You don’t like how your favorite dining haunts become de facto sports bars for five months a year? I feel your pain. While living in Summerlin, I quickly learned to avoid my go-to Italian joint on Monday nights in the fall, when the inescapable pallor of a flat screen would turn my otherwise dark, relaxing escape into a frat party.
For a city with no pro sports team, those distracting TVs are seemingly everywhere, including places where they compromise atmosphere in hopes of capturing a few extra bucks. Even strip joints started rolling out the big screens in recent years, which, according to my well-placed sources, might be good for Monday night booze sales, but they’re bad for the dancers’, uh, bottom lines. After all, what red-blooded American man wouldn’t look past a nearly naked hottie to see if Calvin Johnson caught that pass?
Still, despite the dining and shopping and nightlife subcultures, Vegas remains a gambling town, and sportsbooks are a huge part of that—with football easily the king. Which is why asking a bar manager to switch just one of 20 screens showing the same three football games to the finals of the U.S. Open tennis tournament is never a good idea. Try it!

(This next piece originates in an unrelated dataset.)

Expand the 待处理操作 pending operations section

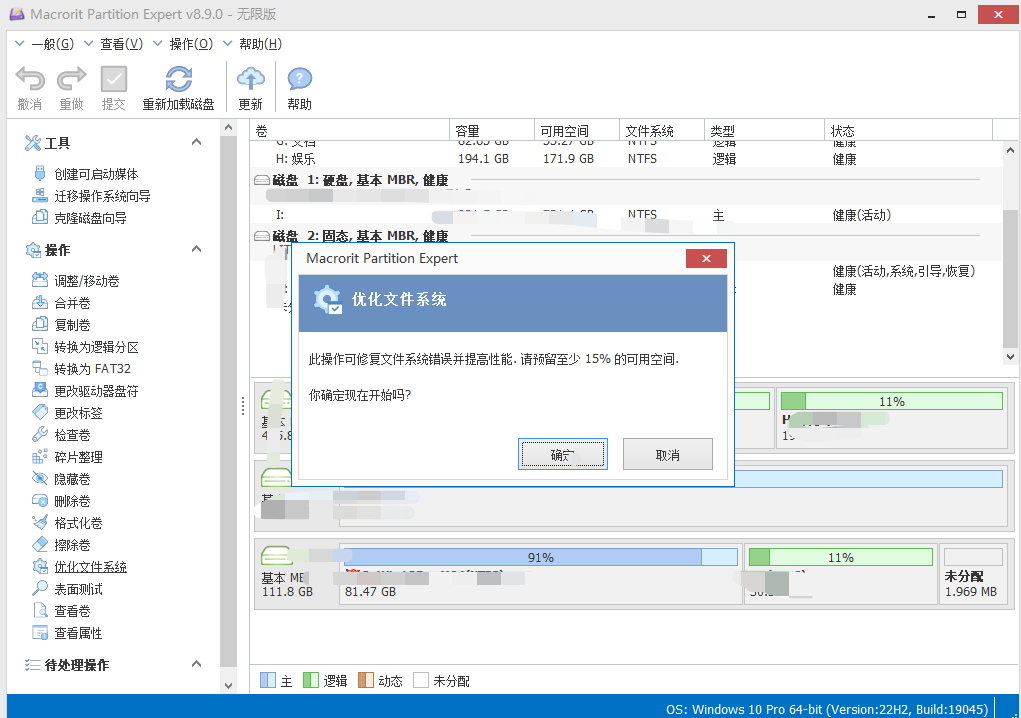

Fear not, though, as there are still a few places in town that actually shun the screen. Some of my favorites: Herbs & Rye, Park on Fremont, Sambalatte, Echo & Rig, Velveteen Rabbit and Carson Kitchen. Know of some others? Drop back and pass them my way.
Why does Vice magazine hate Vegas so much?
Easy: Vice hates everything! To that end, it loves to lend space to the kind of self-loathing navel-gazing I admittedly scribbled in my 20s. To keep you from suffering through another link posted by a well-meaning friend, here’s a David Letterman-esque primer on why Vice and just about every other outside media outlet—not to mention every teenager living here—hates Sin City:
- We’ve got nothing but douchebags and hoes.
- It’s a cultural wasteland.
- Tony Hsieh, Guy Fieri and that dude who bought Beauty Bar.
- Hot! Expensive! Strippers!
- Gambling. Casinos. Smoking.
- There’s nothing to do here.
- UNLV sucks.
- Bottle service.
- Sex! Money! Sex! Booze! Sex!
- The high school dropout-turned-$100k-a-year valet parker … What an asshole!